» **REQUIREMENT**
Find the line with "Contact us (526, 1879)" and the line with "Click to enlarge (870, 532)" in the entries below; output exactly those two lines, every line between them, and no others.

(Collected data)
----------------------------------------

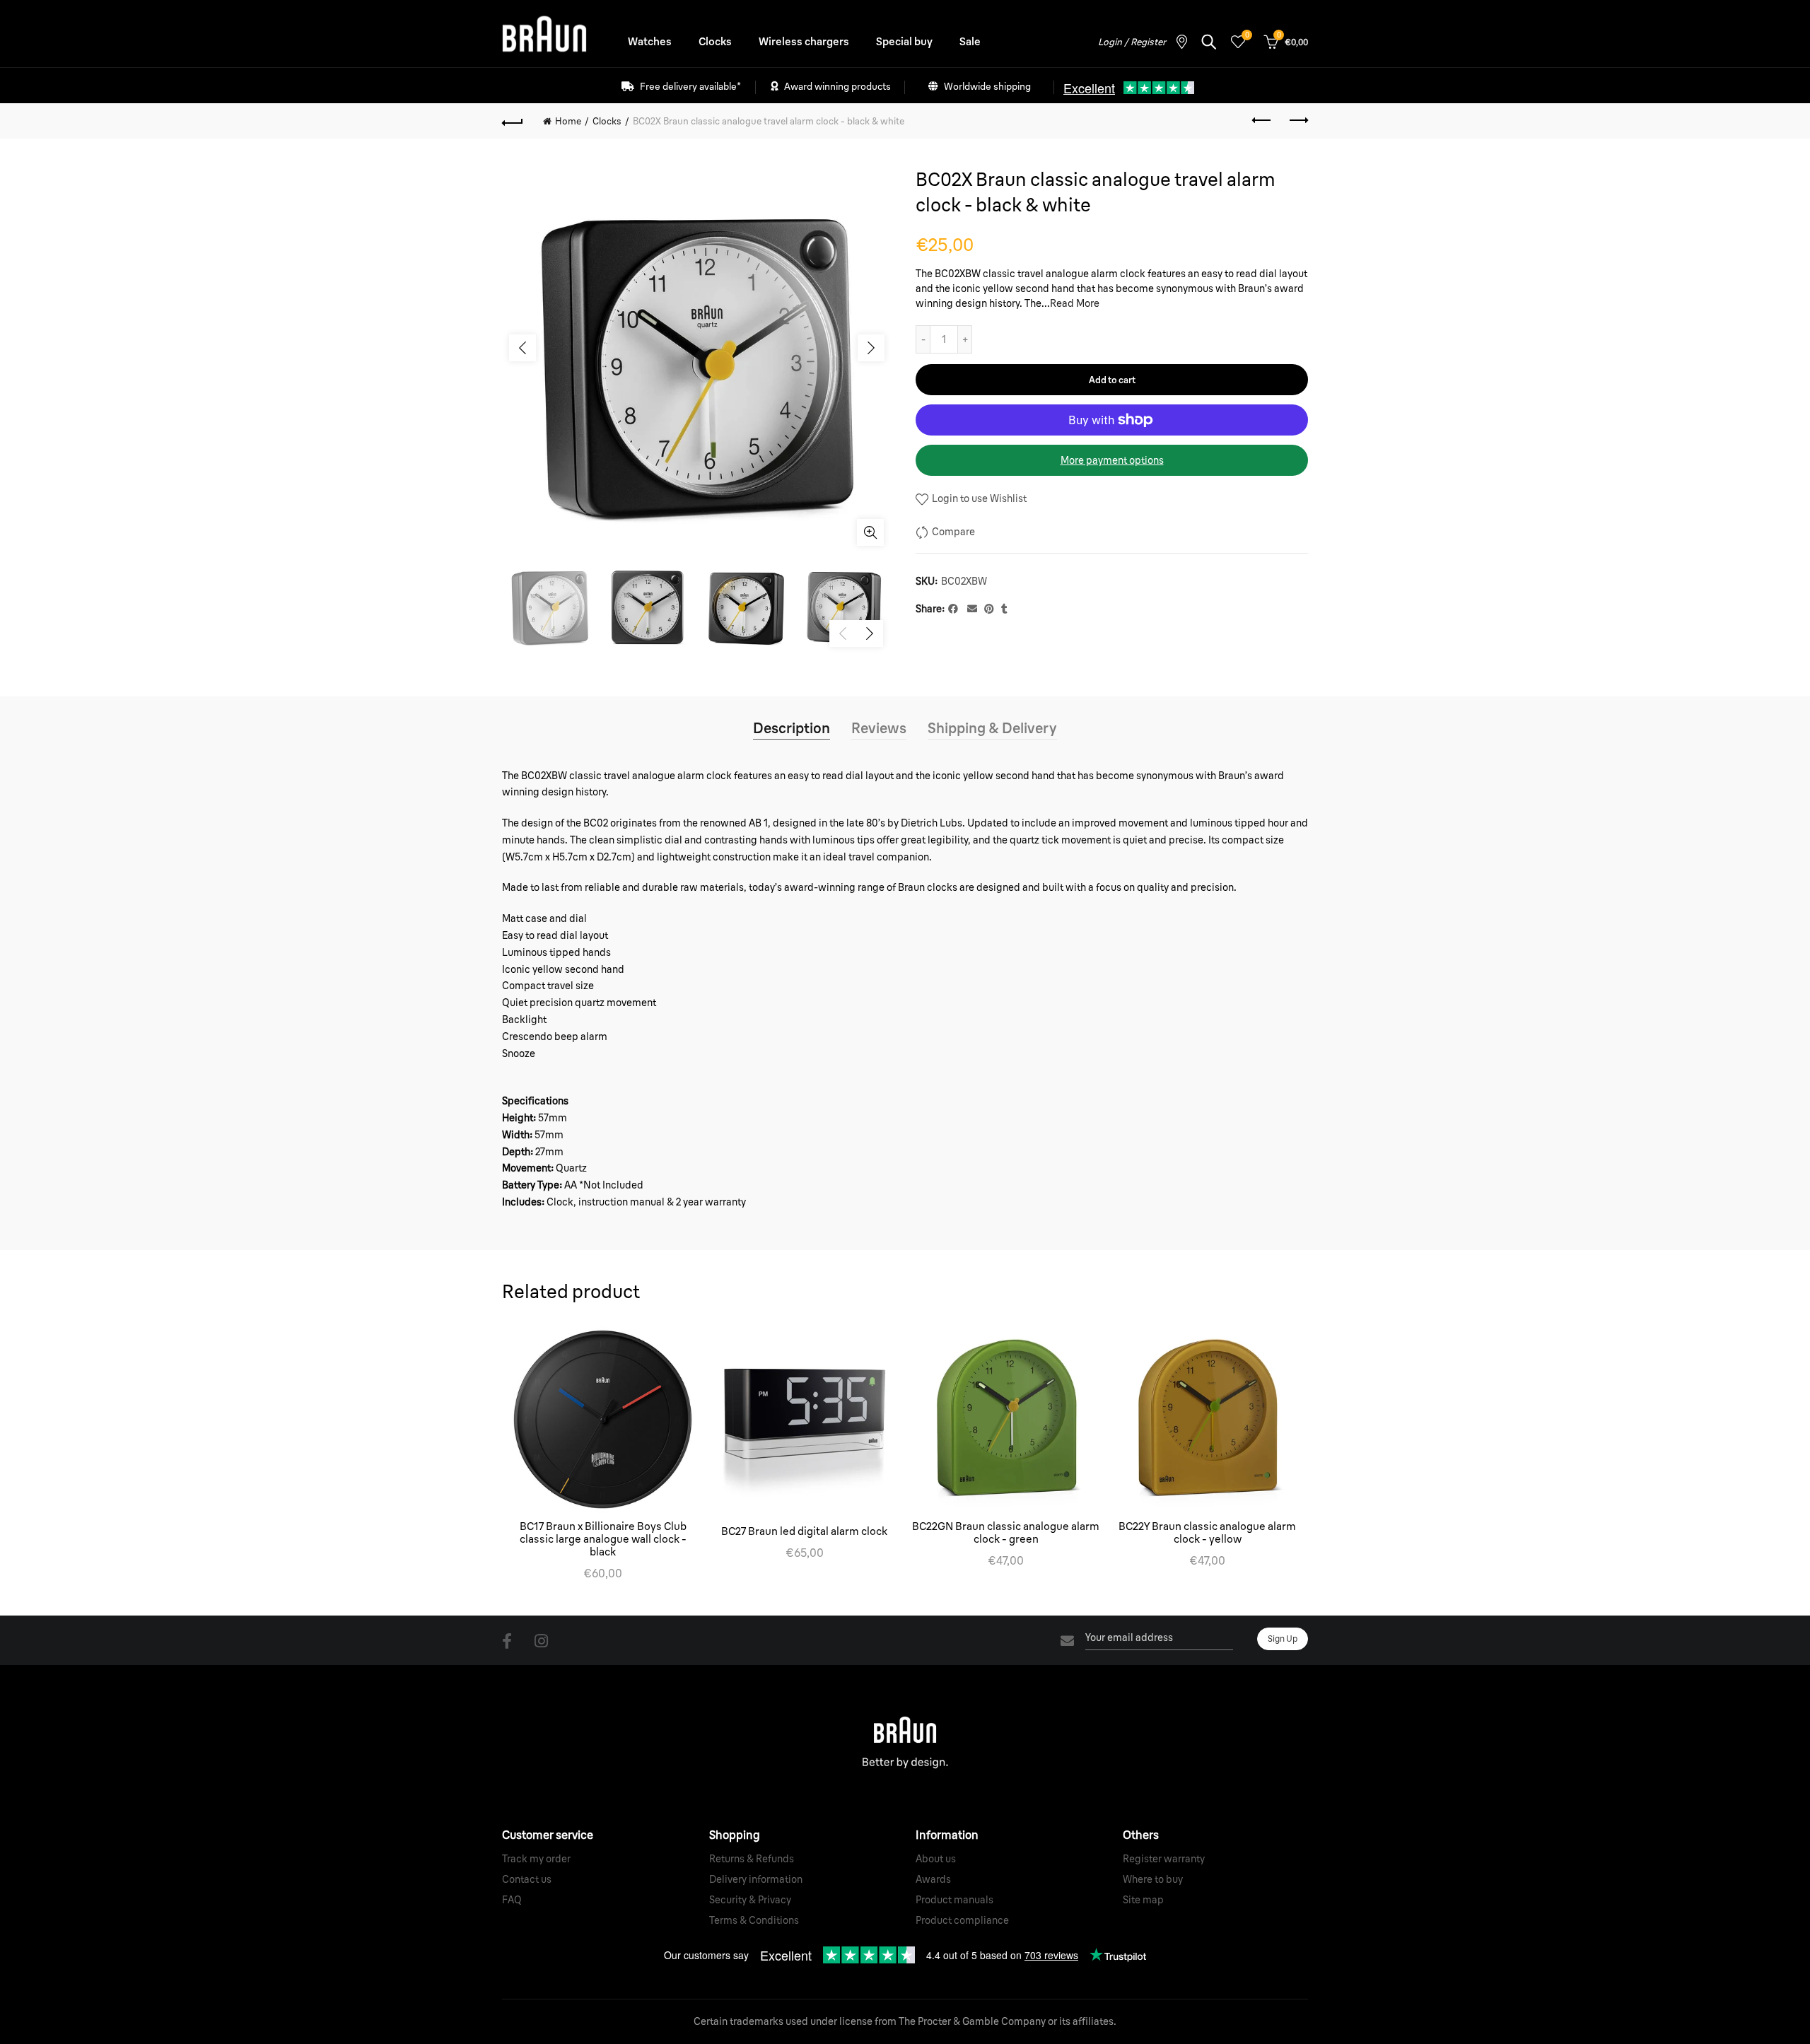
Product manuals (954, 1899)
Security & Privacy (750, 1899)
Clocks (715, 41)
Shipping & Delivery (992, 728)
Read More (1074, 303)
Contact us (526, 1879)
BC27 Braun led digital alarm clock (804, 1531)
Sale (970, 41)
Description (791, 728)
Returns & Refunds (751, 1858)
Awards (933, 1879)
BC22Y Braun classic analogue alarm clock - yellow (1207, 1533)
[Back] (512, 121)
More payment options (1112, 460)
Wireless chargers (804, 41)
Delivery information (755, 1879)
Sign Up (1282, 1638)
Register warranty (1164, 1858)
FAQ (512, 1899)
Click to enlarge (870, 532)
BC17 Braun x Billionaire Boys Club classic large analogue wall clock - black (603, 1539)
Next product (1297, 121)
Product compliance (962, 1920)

----------------------------------------

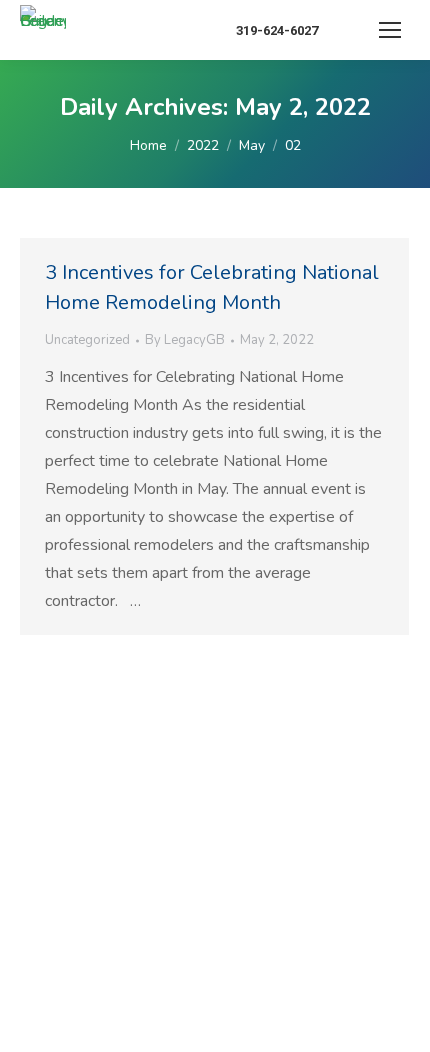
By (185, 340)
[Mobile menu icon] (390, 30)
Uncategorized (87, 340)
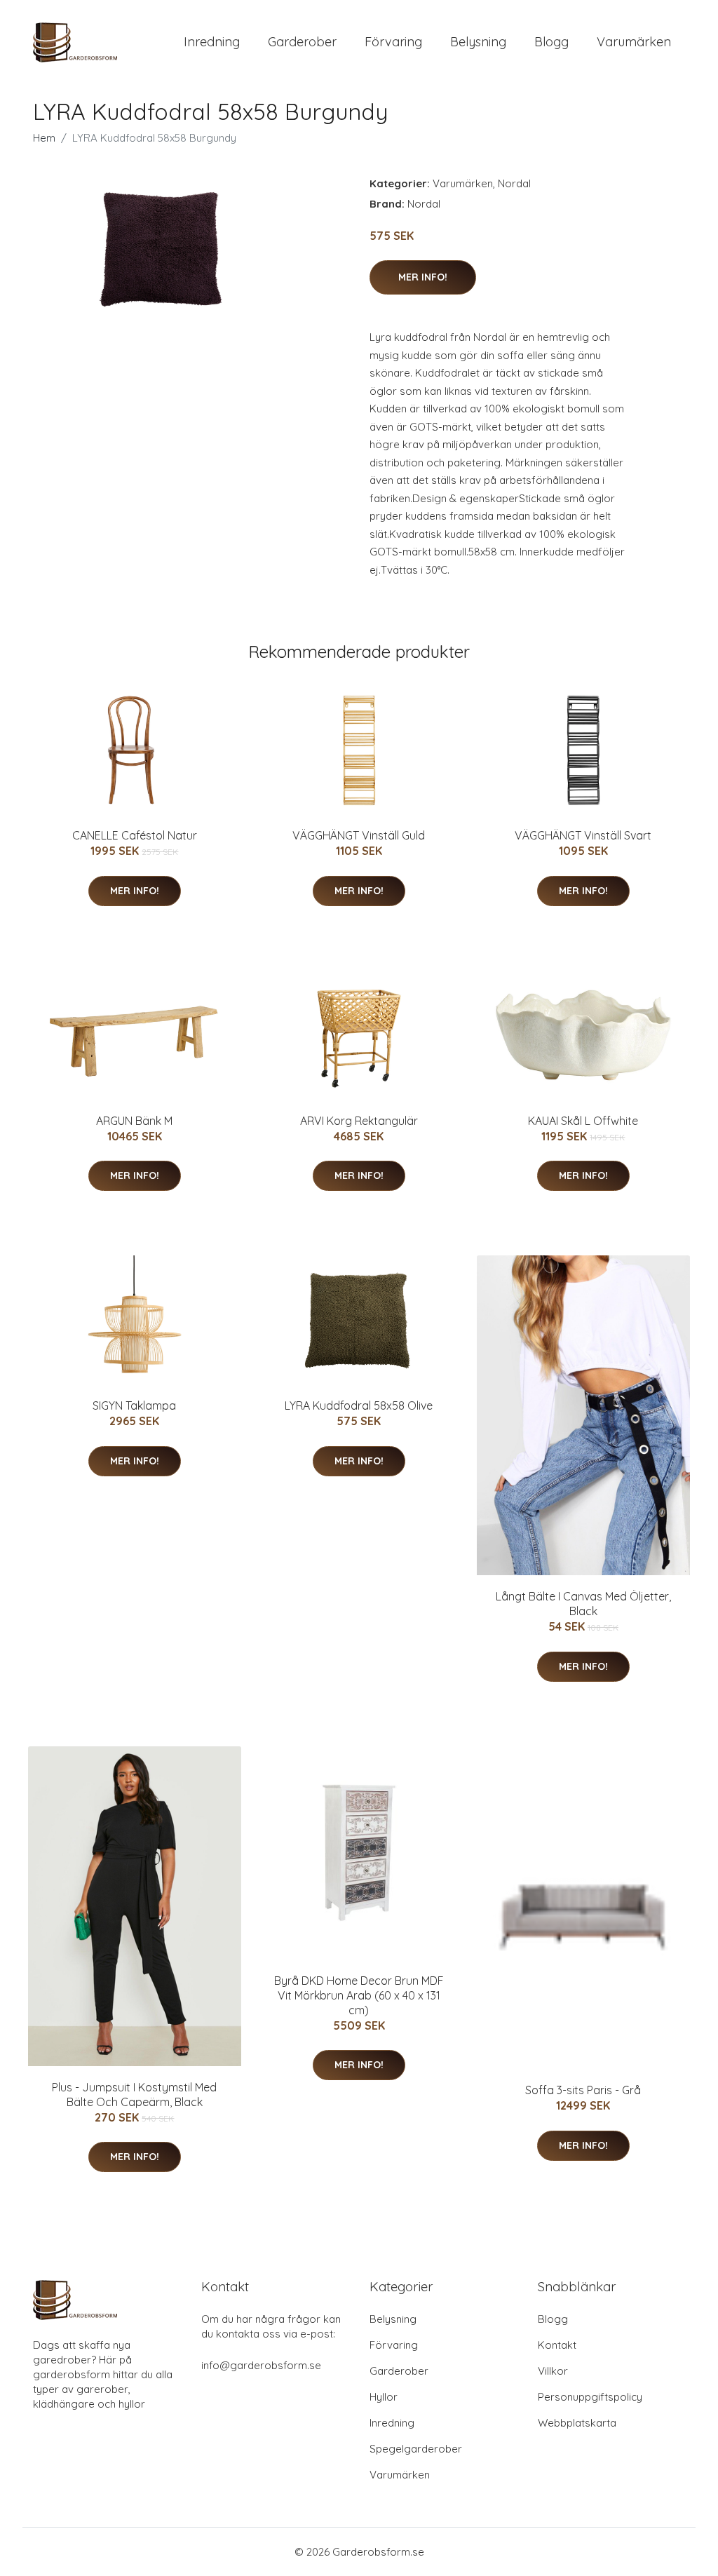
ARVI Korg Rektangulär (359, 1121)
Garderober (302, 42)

----------------------------------------

» **TASK RESULT**
Contact us (526, 1879)
BC27 Braun led digital alarm clock (804, 1531)
Sale (970, 41)
Description (791, 728)
Returns & Refunds (751, 1858)
Awards (933, 1879)
BC22Y Braun classic analogue alarm clock - yellow (1207, 1533)
[Back] (512, 121)
More payment options (1112, 460)
Wireless chargers (804, 41)
Delivery information (755, 1879)
Sign Up (1282, 1638)
Register warranty (1164, 1858)
FAQ (512, 1899)
Click to enlarge (870, 532)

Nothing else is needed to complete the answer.